What you have to do:
Restate the following entries exactly. Keep the pictures out.

Extracted information:
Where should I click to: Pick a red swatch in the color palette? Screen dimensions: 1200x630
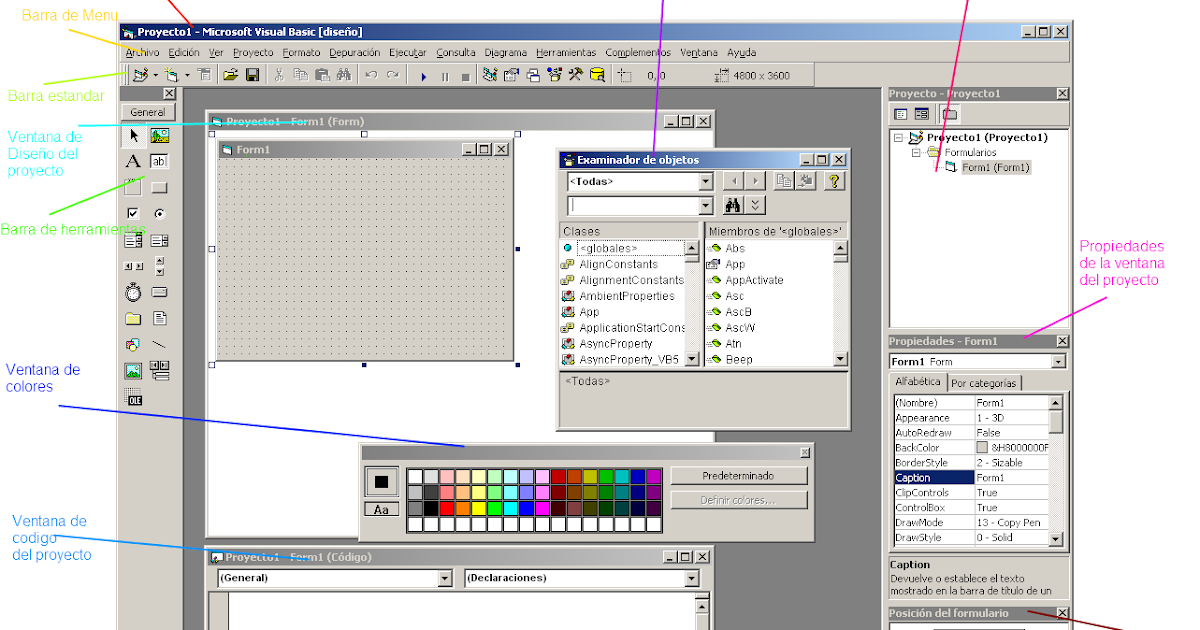pyautogui.click(x=447, y=509)
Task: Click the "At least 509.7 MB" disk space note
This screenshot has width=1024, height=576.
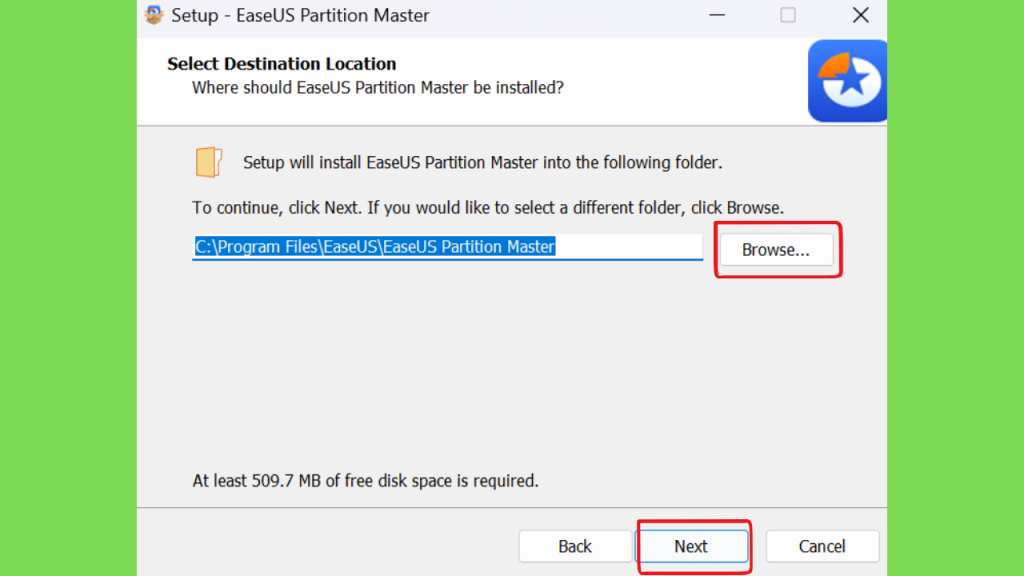Action: click(365, 481)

Your solution:
Where should I click to: Pick a red swatch in the color palette? Screen dimensions: 1200x630
pyautogui.click(x=447, y=509)
Task: Click the "At least 509.7 MB" disk space note
This screenshot has width=1024, height=576.
Action: click(365, 481)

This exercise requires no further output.